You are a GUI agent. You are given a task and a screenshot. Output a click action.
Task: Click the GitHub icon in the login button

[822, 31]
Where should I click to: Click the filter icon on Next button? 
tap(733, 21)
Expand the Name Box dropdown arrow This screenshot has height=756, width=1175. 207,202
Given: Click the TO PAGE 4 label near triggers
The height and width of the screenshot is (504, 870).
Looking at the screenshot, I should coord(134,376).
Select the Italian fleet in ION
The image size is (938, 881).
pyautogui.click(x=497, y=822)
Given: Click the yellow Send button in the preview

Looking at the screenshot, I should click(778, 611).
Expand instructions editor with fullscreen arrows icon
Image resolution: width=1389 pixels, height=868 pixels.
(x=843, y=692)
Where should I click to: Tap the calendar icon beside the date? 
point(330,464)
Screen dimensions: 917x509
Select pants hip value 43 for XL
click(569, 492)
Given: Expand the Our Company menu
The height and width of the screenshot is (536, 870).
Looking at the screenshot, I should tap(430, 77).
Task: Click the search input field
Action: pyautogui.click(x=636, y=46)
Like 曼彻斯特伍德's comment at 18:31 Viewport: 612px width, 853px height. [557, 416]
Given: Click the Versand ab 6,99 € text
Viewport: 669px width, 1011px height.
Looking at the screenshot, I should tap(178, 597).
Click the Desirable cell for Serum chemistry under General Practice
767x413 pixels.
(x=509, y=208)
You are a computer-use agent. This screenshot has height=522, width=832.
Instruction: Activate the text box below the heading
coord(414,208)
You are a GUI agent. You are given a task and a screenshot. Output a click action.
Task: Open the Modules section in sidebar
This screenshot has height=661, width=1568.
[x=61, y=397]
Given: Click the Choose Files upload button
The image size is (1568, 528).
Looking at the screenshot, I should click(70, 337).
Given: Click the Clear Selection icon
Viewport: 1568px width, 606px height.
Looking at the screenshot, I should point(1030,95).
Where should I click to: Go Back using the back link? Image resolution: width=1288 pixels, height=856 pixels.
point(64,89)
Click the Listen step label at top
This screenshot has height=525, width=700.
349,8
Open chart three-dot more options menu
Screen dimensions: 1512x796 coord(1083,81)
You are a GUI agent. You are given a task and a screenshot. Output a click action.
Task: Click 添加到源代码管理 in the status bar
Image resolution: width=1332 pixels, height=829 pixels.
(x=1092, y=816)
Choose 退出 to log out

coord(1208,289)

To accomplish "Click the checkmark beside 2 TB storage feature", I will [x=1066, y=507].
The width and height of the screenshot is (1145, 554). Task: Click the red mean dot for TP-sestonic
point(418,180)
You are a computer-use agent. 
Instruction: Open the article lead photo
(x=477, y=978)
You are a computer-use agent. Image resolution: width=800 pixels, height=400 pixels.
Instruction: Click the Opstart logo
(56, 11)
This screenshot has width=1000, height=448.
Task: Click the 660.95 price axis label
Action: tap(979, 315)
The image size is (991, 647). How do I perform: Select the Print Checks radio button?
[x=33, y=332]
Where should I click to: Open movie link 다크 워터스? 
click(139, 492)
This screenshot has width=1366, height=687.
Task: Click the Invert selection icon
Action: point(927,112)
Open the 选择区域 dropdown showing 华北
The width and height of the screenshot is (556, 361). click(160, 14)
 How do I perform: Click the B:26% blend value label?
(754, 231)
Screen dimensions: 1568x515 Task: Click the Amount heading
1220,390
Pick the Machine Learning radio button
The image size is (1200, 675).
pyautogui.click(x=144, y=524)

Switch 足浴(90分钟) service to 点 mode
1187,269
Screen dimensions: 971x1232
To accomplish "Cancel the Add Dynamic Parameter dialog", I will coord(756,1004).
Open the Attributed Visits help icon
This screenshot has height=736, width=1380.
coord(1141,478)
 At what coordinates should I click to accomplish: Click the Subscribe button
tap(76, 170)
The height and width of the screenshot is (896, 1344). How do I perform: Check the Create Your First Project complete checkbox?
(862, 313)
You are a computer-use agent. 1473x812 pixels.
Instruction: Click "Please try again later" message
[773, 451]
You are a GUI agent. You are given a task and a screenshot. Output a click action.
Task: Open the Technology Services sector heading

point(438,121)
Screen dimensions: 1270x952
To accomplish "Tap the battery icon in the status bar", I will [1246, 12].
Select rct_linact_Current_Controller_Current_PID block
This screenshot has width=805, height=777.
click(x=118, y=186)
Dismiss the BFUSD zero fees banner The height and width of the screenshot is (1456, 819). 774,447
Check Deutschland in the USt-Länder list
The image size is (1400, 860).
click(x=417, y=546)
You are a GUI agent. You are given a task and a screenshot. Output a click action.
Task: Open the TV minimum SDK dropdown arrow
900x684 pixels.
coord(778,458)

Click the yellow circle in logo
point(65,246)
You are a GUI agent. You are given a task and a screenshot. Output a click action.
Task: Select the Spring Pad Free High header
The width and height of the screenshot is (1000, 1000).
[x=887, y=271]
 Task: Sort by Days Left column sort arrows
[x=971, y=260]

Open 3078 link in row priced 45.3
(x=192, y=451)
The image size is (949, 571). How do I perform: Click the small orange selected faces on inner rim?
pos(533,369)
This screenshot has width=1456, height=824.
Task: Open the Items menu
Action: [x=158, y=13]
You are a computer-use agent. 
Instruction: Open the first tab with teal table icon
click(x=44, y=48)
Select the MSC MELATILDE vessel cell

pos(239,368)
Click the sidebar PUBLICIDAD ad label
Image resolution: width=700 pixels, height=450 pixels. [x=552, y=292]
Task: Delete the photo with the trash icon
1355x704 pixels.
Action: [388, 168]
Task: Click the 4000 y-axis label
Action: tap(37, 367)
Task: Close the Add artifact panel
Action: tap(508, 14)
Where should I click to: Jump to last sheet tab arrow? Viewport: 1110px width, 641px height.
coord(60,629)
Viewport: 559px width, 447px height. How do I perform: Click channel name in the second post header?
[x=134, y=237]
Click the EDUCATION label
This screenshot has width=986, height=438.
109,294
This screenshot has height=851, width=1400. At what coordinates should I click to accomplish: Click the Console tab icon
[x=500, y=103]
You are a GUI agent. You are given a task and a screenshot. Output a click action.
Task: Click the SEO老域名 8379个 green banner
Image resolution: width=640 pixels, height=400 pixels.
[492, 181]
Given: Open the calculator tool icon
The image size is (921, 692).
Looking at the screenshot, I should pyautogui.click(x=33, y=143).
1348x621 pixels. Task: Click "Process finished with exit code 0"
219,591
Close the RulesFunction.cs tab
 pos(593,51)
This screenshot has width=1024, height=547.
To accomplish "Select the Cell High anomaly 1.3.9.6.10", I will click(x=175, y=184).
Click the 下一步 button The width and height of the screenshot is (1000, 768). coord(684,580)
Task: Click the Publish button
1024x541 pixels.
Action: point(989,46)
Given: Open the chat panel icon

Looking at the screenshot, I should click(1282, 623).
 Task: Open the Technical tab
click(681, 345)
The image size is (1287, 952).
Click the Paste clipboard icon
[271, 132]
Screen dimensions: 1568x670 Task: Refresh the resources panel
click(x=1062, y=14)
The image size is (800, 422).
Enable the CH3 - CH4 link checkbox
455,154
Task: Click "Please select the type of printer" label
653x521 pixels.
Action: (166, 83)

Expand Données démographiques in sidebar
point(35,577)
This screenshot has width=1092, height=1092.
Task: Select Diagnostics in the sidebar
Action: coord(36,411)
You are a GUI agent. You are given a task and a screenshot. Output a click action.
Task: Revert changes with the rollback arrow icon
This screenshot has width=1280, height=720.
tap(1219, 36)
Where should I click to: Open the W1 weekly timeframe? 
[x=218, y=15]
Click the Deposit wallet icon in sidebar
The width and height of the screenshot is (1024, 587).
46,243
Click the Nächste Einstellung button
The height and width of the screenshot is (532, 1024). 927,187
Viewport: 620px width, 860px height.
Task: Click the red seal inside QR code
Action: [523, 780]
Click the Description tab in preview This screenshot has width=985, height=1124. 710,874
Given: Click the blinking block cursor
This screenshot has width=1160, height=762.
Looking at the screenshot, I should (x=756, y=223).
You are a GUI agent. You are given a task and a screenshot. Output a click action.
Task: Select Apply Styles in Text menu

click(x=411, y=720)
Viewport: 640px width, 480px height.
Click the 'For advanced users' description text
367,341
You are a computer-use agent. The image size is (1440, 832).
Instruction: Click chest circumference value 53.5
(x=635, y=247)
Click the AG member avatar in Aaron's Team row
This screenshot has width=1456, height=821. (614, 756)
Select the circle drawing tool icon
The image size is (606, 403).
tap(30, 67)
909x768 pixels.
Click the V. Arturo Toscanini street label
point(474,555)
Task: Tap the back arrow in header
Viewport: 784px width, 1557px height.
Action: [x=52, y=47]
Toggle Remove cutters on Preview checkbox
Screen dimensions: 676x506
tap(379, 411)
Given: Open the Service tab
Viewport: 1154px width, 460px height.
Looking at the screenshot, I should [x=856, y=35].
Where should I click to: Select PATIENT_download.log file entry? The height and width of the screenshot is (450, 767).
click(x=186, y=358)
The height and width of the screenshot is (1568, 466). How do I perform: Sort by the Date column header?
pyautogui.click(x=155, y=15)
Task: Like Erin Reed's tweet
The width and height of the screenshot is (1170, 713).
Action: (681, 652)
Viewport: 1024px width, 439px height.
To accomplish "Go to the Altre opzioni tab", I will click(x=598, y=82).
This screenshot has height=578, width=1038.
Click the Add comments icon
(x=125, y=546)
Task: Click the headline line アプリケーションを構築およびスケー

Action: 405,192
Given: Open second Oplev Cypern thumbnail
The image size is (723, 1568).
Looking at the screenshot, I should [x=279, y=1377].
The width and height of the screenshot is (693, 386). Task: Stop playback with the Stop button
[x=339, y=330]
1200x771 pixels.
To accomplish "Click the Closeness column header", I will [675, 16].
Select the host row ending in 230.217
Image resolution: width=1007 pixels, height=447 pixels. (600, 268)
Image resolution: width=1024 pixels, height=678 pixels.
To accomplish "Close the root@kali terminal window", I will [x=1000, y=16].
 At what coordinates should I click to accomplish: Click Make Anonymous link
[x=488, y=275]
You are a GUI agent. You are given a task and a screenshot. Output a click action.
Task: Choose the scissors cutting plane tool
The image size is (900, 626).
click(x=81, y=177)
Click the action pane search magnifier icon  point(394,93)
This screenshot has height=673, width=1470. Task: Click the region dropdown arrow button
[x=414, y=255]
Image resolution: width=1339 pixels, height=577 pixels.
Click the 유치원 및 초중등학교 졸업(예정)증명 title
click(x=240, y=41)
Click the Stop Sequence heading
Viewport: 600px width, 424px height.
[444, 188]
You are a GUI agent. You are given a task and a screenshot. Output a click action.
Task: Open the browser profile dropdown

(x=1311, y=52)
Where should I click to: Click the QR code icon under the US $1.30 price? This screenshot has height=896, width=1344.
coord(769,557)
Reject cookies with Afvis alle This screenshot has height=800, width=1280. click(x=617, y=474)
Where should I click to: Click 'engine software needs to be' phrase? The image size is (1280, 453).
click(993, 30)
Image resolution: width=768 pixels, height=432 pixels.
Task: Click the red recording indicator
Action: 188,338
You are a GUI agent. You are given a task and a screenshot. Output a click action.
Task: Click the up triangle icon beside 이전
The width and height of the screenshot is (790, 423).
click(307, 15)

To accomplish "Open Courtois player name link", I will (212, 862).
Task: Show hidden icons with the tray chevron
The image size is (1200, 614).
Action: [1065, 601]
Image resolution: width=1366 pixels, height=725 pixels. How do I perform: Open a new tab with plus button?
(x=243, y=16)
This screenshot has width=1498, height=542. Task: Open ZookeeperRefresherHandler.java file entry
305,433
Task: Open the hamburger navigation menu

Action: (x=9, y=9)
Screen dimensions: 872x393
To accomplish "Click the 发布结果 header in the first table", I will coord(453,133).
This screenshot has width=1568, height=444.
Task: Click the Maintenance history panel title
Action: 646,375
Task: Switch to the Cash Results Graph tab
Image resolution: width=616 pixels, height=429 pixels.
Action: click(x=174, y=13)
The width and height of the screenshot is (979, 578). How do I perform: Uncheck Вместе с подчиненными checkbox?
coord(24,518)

What is needed: What you return should be only the lines from the line containing "The width and height of the screenshot is (979, 578)." through the end of the material above, reproduced exactly, first and last included.

Response box:
The width and height of the screenshot is (979, 578). How do I perform: Uncheck Вместе с подчиненными checkbox?
coord(24,518)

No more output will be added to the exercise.